Full Sun: At least 6 hours of full sun per day.
Partial Sun/Partial Shade: Both are defined as 4-6 hours of sun per day. The key is knowing when the sun hits the plant and how long it stays on the plant. In my zone 7 area, the mid-afternoon sun can be scorching hot. Therefore, partial shade (for me) means the plant needs some afternoon shade. This can be very confusing if you are new to gardening.  If you have questions about this for your area, check with your local county extension office. They have a wealth of information about gardening for your specific area.
Full Shade: Less than 2-3 hours of sun.
When all of this has been figured out, the next step is to outline the bed.  My veggie garden was easy.  It’s a rectangle.  Easy to get in and out of, easy to fence off, and easy to mow around.  The sun hits it around 7 am and continues until around 6 pm.
Planning your garden site.
I did have to bring in about 3-4 loads of topsoil since our land sits on hundreds of feet (seems like) of solid rock.  The back of the garden was built up with old railroad ties.  The barbed wire fence was already there but cows were able to reach through so I used remnants of chicken wire, hog wire, and whatever else I could find to reinforce the fence.

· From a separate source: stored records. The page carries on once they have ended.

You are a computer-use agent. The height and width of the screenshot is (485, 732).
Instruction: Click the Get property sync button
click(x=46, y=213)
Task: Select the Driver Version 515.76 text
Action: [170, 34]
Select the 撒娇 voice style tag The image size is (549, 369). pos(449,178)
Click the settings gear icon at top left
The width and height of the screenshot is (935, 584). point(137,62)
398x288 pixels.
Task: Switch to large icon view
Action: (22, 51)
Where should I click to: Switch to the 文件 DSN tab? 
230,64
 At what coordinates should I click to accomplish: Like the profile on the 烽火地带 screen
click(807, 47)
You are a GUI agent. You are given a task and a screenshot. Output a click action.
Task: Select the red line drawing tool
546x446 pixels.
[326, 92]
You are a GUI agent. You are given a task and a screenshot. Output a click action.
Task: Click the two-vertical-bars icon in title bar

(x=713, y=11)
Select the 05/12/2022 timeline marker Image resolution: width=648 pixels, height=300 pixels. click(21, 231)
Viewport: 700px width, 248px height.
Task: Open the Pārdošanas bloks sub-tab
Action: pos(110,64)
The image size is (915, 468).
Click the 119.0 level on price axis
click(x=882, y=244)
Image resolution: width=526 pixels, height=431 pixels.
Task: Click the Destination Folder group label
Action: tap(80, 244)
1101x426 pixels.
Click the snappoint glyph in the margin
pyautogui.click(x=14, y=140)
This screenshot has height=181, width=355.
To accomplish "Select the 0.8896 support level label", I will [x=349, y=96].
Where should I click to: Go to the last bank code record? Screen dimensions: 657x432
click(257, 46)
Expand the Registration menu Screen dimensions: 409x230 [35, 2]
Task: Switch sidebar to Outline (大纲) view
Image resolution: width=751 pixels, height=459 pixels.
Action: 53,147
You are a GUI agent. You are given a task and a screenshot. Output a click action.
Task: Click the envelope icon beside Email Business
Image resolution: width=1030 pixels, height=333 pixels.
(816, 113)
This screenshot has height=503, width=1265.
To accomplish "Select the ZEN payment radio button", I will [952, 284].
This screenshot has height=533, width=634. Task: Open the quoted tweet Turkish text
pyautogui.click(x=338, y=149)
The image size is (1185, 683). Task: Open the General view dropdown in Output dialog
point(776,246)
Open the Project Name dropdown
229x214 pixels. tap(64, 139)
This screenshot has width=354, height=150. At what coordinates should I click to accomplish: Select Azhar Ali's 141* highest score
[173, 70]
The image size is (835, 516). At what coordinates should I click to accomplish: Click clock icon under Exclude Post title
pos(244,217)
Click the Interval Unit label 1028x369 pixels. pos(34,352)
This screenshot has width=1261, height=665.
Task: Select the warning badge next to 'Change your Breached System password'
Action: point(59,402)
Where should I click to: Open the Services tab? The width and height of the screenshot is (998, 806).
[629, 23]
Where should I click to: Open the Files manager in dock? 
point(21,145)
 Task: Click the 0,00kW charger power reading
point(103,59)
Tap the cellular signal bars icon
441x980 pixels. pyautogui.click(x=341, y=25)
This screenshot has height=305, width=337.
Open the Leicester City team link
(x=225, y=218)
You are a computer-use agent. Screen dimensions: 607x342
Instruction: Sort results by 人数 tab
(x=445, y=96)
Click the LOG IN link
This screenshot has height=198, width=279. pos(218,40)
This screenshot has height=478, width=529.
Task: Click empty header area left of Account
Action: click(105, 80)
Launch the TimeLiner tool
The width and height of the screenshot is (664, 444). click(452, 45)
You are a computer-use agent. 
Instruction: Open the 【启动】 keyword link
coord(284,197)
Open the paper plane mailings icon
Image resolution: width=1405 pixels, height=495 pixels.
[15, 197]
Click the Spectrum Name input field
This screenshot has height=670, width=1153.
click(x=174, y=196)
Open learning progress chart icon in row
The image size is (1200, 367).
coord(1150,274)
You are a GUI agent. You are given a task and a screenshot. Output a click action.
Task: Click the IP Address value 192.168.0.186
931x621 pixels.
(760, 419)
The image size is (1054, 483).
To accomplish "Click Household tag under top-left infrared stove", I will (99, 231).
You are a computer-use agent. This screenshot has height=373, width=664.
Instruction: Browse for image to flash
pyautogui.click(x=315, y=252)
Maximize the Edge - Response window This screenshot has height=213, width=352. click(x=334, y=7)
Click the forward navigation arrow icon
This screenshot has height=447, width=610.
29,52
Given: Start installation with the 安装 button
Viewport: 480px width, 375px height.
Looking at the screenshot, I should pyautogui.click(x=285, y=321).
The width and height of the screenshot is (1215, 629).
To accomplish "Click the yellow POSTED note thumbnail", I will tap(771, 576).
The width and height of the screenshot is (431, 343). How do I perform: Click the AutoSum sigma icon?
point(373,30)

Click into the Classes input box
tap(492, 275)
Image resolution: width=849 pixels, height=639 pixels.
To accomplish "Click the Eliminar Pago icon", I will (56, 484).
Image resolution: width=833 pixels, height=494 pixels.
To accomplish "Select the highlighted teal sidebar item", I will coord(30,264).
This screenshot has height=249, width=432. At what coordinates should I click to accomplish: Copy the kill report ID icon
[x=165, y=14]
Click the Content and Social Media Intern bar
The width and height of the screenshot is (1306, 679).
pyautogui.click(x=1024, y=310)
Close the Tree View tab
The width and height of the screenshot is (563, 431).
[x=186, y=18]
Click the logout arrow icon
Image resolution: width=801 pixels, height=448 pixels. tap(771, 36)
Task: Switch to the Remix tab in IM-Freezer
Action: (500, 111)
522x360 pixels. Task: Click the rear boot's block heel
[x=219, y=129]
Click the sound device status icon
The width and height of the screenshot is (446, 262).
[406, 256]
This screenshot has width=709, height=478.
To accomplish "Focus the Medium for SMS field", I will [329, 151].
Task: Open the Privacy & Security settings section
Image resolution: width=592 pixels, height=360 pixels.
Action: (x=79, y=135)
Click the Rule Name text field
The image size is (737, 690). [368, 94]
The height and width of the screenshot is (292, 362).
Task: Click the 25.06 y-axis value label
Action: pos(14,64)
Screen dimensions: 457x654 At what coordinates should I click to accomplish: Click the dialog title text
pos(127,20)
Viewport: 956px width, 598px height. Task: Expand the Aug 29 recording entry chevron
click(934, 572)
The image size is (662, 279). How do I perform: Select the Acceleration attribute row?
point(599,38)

My butterfly garden is also in full sun.
My full sun butterfly garden.
Butterfly Wrangler in training
It sits in the corner of the yard as a triangle.  It is also built up with old railroad ties and several loads of topsoil. It’s large enough that I put a circular path through it so I could walk, water, and weed without trampling plants and caterpillars.
The area behind my garage gets morning sun from about 9 am to noon.   Annabelle hydrangeas and Spicebush do well in this spot.  I usually fill in the spaces in front with shade loving impatiens.
Annabelle hydrangeas line a shady spot behind my garage.
Annabelle hydrangea
Late winter/early spring is a great time to plan and configure your garden site.  Building the beds and obtaining and distributing topsoil, if needed,  is a great reason to come out of winter hibernation and get moving again.